### Brano da leggere:
☆ ☆ ☆ ☆ ☆
REPUBBLICA ITALIANA
In nome del Popolo Italiano
LA CORTE SUPREMA DI CASSAZIONE
QUINTA SEZIONE PENALE
Composta da:
Dott. ROSA PEZZULLO – Presidente –
Dott. MICHELE ROMANO – Consigliere –
Dott. FRANCESCO CANANZI – Consigliere –
Dott. ANNA MARIA GLORIA MUSCARELLA – Consigliere –
Dott. TIZIANO MASINI – Relatore –
ha pronunciato la seguente
SENTENZA
sul ricorso proposto da:
(OMISSIS) (OMISSIS) nato a (OMISSIS) il xx/xx/19xx;
avverso la sentenza del 21/10/2024 della CORTE APPELLO di CALTANISSETTA;
visti gli atti, il provvedimento impugnato e il ricorso;
udita la relazione svolta dal Consigliere Dott. TIZIANO MASINI;
il Procuratore Generale presso la Corte di cassazione, dr. Giuseppe Sassone, ha depositato conclusioni scritte, con cui ha chiesto il rigetto del ricorso.
In data 9 maggio 2025, il difensore dell’imputato ha depositato memoria difensiva, con cui ha insistito per l’accoglimento del ricorso.
In data 20 maggio 2025 la difesa di parte civile ha inoltrato memoria difensiva, a sostegno delle proprie ragioni.
Ritenuto in fatto
1. (OMISSIS) (OMISSIS) ha proposto ricorso per cassazione avverso la sentenza della Corte d’appello di Caltanissetta, che ha confermato quella del Tribunale monocratico, che, escluse le aggravanti di cui ai commi 3 e 4, ne ha dichiarato la penale responsabilità in relazione al delitto di cui all’art. 595 cod. pen., con la recidiva specifica e reiterata e con la condanna al risarcimento del danno in favore della parte civile costituita, (OMISSIS) (OMISSIS).
2. L’atto di impugnazione consta di un solo composito motivo, che ha dedotto i vizi di cui all’art. 606 comma 1 lett. b) e c) cod. proc. pen., anche per “travisamento del fatto”; non sarebbe ravvisabile alcuna diffamazione perché il comizio tenuto in piazza dall’imputato e le parole da lui pronunciate sarebbero state dirette esclusivamente a stimolare il Sindaco e gli amministratori del Comune di Gela a denunciare alla polizia le infiltrazioni mafiose nell’ente pubblico, con particolare riferimento al settore dello smaltimento dei rifiuti, gestito da un’impresa, affidataria del servizio, “in odore di Camorra”, al fine di evitare che si riproponesse un clima simile a quello degli “anni di piombo”; egli avrebbe rispettato il “nucleo di verità dei fatti senza trasbordare in gratuiti attacchi alla sfera personale del Sindaco”. Insomma, la Corte d’appello avrebbe dovuto riconoscere la scriminante del diritto di critica politica, anche eventualmente nella forma putativa.
Considerato in diritto
Il ricorso, a tratti inammissibile, è nel complesso infondato.
1. La ragione di ricorso contesta in massima parte la sussistenza degli elementi costitutivi del reato di diffamazione, anche sotto il profilo di una carenza di motivazione del provvedimento impugnato, e si rivela infondata.
☆ ☆ ☆ ☆ ☆
### Righe di dati:
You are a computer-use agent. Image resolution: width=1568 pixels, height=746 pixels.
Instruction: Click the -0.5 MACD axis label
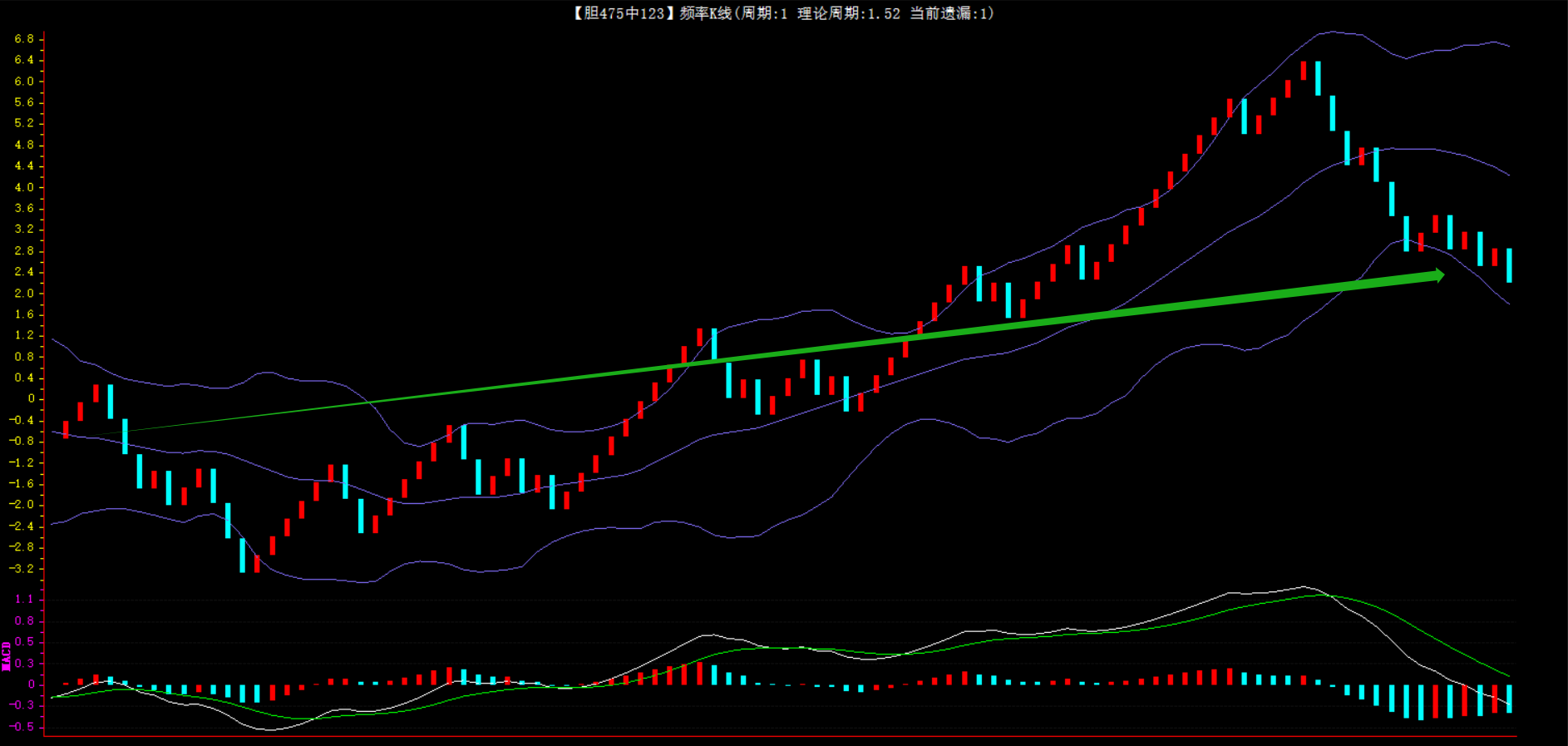22,726
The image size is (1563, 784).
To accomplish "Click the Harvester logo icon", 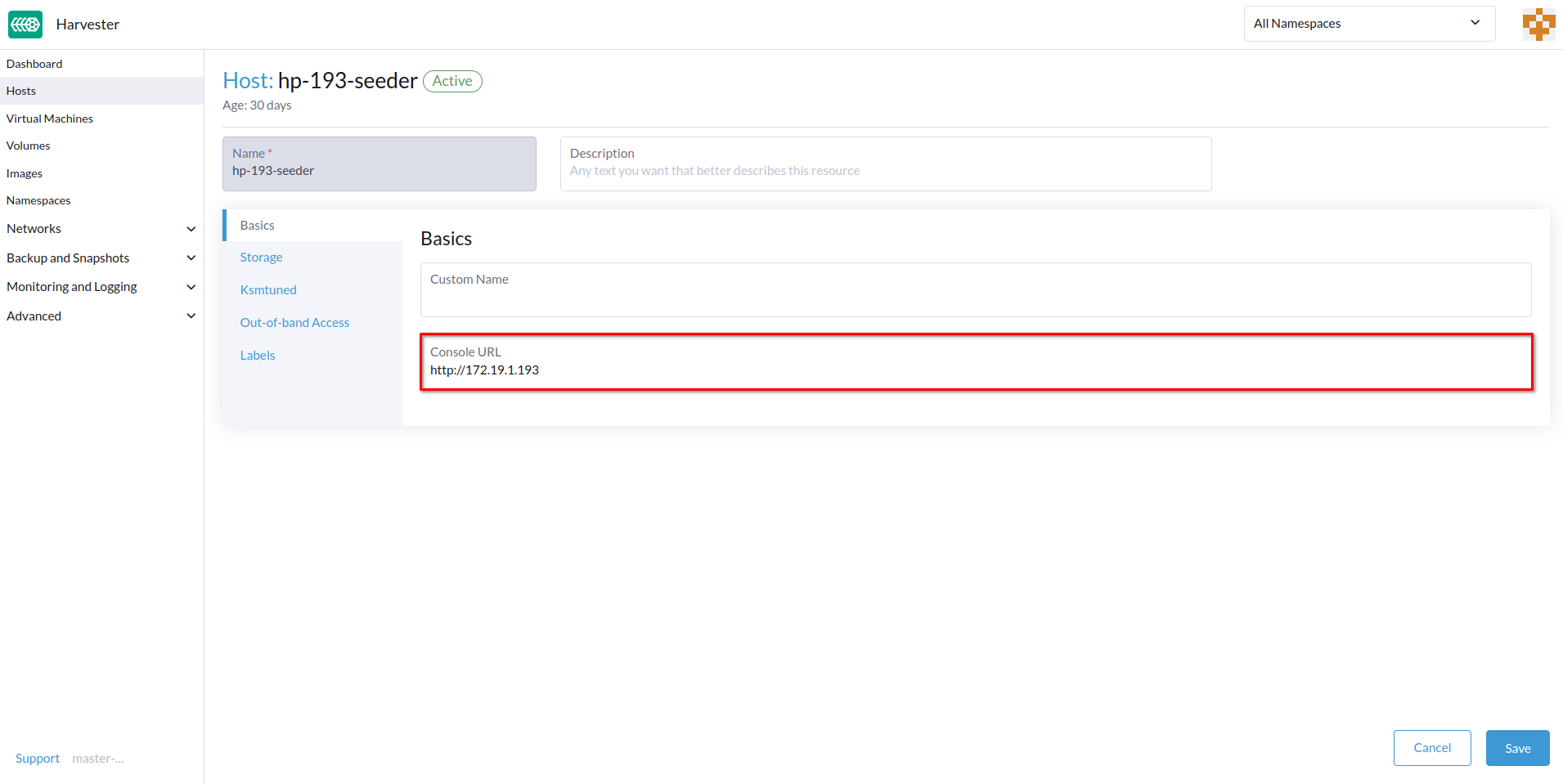I will point(25,24).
☆ ☆ ☆ ☆ ☆
### Lavoro richiesto:
1. Come si traduce in inglese questa frase della sentenza: «Il ricorso, a tratti inammissibile, è nel complesso infondato.»?
2. Come potrebbe proseguire la sentenza sul ricorso per diffamazione dopo l'ultima frase riportata? Scrivine il seguito.
Le righe sono materiale a sé, separato dalla sentenza.

### Soluzioni proposte:
1. The appeal, inadmissible in parts, is unfounded as a whole.

2.
1.1. Il reato di diffamazione, come noto, tutela l’interesse oggettivo alla reputazione, intesa come rispetto della dignità personale in ambito collettivo e diritto a godere della stima tra i consociati; esige, tra i requisiti distintivi, quello dell’assenza dell’offeso al momento della realizzazione della lesione della reputazione, nel senso che ciò che costituirebbe “ingiuria” al cospetto del suo destinatario integra diffamazione quando alla comunicazione illecita assistano più persone, tra le quali non deve essere presente il soggetto diffamato.
La decisione del duplice elaborato di merito, in doppia conforme, si è espressa con proposizioni circostanziate, logiche, appropriate e dunque ineccepibili sulla portata contumeliosa e dissacrante delle parole usate all’indirizzo della parte civile nel corso del comizio pubblico del 23 settembre 2016.
Sul punto, e senza indulgere in inutili ripetizioni, basti richiamare gli epiteti di “ignorante”, “burattino” assimilato ad una marionetta napoletana, le esternazioni volte a rimarcarne la subordinazione ai poteri mafiosi che dall’esterno manovrerebbero l’amministrazione del Comune di Gela, ente pubblico nel quale le persone oneste non chiedono di lavorare; l’esecrazione del sistema di gestione dei rifiuti urbani, affidato senza gara pubblica ad un’impresa contigua alla criminalità organizzata, con spreco di denaro ed inefficienza dei risultati; la deplorazione del comportamento del primo cittadino e degli uomini a lui vicini, descritti come dei pusillanime, timorosi di ritorsioni mafiose e refrattari, pertanto, a denunciare – in violazione di precisi obblighi di legge – le pur conosciute infiltrazioni criminali nella res publica.
1.2. Quanto alla (pur solo fugacemente) invocata causa di giustificazione di cui all’art. 51 cod. pen., mette conto richiamare, innanzitutto, taluni principi ermeneutici resi stabili dalla giurisprudenza di legittimità in tema, in particolare, di esercizio del diritto di critica politica, che afferisce la vicenda in scrutinio.
1.3. In tema di delitti contro l’onore, costituisce legittimo esercizio del diritto di critica politica la diffusione, anche con mezzo di pubblicità, di giudizi negativi circa condotte biasimevoli poste in essere da amministratori pubblici, purché la critica prenda spunto da una notizia vera, si connoti di pubblico interesse e non precipiti in un attacco personale (sez. 5, n. 4530 del 10/11/2022, Alloro, Rv. 283964).
E’ fondamentale, allora e tra l’altro, che la critica non trascenda in attacchi e aggressioni personali diretti a colpire, sul piano individuale, la figura morale del soggetto criticato.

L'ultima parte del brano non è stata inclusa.